## Requirement A
In the article on the Yaya Foundation, how old was Yaya when she missed her first milestone?
## Requirement B
Print the article on the Yaya Foundation from "A few weeks" up to and including "they are carriers.".

## Selected text
------------
About six years ago, before the horribleness that no parent should have to go through, Ron Garber and June Garber Cheng were welcoming their first child into the world and dealing with all the new-parent anxieties that any other new parent deals with.
“We went home sort of thinking everything was great, and had that period of newborn bliss: sleeplessness and excitement and fun,” Ron Garber said. “And when she was about six weeks old, she missed her first milestone. She wasn’t smiling on time.”
Doctors were unconcerned at the time, and continued to be even as more milestones that you’d expect an infant to hit were ultimately missed. Ron and June grew more concerned and began pushing for more and more testing to be done.
They asked “can we see a neurologist, can we get an MRI, and then all the labs and doctor’s appointments and stuff would sort of come back normal,” he said. “That set us basically on an 8-month odyssey to figure out what was going on, and all the while her challenges were getting worse and worse.”
In the middle of that odyssey, however, a complex genetic test told them that Yaya was born with 4H Leukodystrophy, a rare genetic neurological disease that primarily affects children, results in significant disability and early death and that does not yet have a treatment or cure.
A few weeks after her first birthday, Yaya passed away because of the disease.
The story of how the Garbers started the Yaya Foundation for 4H Leukodystrophy is a tragic one. But the reason the foundation exists is that there was nowhere to turn to for support.
“When she was diagnosed, I remember going online and looking for the American Cancer Society of 4H Leukodystrophy,” he said. “we got our diagnosis, let’s plug into a family community and a research community and support research and like, figure this out. But there was no American Cancer Society for 4H. There was no organized patient community. We decided to [start] one.”
What Is 4H Leukodystrophy?
4H Leukodystrophy is caused by mutations in one of three genes, and is inherited when both parents carry the genetic mutations — often without knowing they are carriers.
Symptoms in children typically show when they are infants or toddlers, but sometimes may not appear until they are older. While Yaya passed away because of the condition, it isn’t necessarily always fatal at that young an age — but Garber characterized it as life-limiting.
“We’re still learning about the spectrum of 4H,” he said. “There are particularly severe cases, like Yaya’s. And there are particularly non-severe cases where kids live into their 20s, maybe even into their 30s and maybe beyond.”
One of the foundation board members, Garber said, has a 19-year-old daughter who has the disease, but is now starting to face some challenges.
“There’s like high variability in terms of how it presents but it always results in early loss of life,” he said.
Early Success
There were modest goals when the Yaya Foundation was started: raise some money, hand it off to researchers and let them do good work with it. However, in just three years, the fame has gone much wider than planned.
------------
## Given information
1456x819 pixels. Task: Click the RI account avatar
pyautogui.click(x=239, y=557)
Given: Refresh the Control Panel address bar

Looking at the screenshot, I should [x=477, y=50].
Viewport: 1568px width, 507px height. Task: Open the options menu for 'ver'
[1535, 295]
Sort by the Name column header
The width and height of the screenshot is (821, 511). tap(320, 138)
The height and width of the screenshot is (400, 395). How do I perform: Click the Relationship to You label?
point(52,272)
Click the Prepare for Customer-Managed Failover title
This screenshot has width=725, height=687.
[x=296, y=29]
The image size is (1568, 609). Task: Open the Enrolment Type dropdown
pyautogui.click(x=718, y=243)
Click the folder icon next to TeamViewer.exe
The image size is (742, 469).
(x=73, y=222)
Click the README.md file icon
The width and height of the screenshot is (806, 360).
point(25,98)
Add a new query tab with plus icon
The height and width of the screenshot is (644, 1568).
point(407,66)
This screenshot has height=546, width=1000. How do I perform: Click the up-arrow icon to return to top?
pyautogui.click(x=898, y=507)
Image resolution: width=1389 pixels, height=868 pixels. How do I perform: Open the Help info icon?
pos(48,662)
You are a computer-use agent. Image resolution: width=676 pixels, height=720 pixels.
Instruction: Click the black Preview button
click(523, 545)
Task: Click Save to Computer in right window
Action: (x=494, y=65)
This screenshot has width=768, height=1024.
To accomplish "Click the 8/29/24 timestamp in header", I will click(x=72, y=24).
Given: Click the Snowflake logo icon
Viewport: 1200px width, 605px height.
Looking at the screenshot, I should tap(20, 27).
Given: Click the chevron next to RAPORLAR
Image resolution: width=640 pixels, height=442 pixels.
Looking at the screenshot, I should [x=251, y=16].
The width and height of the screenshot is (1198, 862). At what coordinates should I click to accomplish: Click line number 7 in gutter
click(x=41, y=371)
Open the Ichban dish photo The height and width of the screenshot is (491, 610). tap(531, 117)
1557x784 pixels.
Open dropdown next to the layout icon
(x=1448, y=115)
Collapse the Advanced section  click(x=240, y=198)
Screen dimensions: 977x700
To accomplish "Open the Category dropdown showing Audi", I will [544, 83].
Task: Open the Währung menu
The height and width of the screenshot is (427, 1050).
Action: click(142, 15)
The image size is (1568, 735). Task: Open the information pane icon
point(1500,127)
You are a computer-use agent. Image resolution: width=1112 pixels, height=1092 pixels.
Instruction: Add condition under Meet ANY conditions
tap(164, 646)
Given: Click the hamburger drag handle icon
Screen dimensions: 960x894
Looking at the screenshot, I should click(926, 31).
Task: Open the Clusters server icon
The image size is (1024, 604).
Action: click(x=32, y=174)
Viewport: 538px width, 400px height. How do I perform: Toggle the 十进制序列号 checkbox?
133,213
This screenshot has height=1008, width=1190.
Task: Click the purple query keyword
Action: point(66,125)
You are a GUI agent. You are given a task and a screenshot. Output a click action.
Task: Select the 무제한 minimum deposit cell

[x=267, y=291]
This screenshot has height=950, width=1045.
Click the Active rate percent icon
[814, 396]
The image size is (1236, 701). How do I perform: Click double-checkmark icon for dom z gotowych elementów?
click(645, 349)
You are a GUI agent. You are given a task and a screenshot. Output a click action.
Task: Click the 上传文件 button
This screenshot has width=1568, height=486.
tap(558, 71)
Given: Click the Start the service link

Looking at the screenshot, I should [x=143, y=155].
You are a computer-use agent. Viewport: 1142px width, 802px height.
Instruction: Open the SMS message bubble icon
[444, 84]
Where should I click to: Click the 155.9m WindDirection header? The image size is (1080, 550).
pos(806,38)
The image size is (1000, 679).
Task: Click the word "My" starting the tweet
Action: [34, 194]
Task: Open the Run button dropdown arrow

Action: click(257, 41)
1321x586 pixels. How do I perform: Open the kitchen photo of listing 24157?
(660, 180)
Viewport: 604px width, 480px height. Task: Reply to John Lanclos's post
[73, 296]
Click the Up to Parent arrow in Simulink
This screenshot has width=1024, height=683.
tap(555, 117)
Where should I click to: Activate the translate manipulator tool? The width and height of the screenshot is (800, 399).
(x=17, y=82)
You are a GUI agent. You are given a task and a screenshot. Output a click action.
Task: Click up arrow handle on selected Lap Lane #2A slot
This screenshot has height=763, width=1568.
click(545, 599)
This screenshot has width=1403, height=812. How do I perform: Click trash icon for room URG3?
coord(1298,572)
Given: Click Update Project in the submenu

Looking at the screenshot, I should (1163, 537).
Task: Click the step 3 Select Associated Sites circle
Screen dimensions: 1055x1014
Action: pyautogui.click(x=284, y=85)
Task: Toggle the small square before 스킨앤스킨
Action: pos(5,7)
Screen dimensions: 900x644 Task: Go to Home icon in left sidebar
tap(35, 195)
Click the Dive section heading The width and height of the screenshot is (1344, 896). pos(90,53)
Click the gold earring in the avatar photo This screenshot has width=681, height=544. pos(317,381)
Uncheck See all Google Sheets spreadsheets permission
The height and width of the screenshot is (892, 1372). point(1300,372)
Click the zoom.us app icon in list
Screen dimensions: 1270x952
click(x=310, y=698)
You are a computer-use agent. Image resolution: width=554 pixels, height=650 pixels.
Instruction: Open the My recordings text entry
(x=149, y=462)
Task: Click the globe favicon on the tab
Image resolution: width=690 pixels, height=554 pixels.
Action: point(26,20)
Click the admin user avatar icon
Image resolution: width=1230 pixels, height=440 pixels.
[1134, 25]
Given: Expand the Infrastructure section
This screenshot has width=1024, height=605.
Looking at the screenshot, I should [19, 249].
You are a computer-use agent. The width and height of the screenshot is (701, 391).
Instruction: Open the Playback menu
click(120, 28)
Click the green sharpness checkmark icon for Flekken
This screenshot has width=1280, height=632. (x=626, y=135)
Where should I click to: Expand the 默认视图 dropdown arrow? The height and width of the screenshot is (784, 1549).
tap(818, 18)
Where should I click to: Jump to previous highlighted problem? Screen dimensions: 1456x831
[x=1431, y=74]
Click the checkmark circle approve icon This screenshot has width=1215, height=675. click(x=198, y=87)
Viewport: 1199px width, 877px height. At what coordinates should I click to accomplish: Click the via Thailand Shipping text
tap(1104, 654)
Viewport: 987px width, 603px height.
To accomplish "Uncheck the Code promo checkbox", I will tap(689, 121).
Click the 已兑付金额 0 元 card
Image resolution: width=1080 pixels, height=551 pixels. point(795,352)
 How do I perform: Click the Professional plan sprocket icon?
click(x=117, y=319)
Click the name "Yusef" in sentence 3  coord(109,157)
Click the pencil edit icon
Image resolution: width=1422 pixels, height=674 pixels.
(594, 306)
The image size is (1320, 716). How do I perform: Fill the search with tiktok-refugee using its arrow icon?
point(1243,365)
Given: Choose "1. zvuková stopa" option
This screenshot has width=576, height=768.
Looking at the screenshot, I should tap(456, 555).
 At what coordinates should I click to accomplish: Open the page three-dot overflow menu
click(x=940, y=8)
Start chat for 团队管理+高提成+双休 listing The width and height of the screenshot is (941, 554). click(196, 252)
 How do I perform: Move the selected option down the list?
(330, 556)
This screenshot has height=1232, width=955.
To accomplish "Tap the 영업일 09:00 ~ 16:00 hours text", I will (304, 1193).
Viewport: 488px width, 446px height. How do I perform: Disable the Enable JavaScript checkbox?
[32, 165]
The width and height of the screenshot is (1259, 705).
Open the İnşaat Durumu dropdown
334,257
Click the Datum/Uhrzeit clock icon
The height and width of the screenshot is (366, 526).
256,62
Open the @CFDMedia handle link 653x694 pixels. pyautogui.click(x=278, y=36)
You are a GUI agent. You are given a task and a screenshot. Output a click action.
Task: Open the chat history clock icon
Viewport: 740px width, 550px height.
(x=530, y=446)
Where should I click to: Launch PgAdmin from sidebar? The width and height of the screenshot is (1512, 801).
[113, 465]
------------
## Written solution A
She was about six weeks old.

## Written solution B
A few weeks after her first birthday, Yaya passed away because of the disease.
The story of how the Garbers started the Yaya Foundation for 4H Leukodystrophy is a tragic one. But the reason the foundation exists is that there was nowhere to turn to for support.
“When she was diagnosed, I remember going online and looking for the American Cancer Society of 4H Leukodystrophy,” he said. “we got our diagnosis, let’s plug into a family community and a research community and support research and like, figure this out. But there was no American Cancer Society for 4H. There was no organized patient community. We decided to [start] one.”
What Is 4H Leukodystrophy?
4H Leukodystrophy is caused by mutations in one of three genes, and is inherited when both parents carry the genetic mutations — often without knowing they are carriers.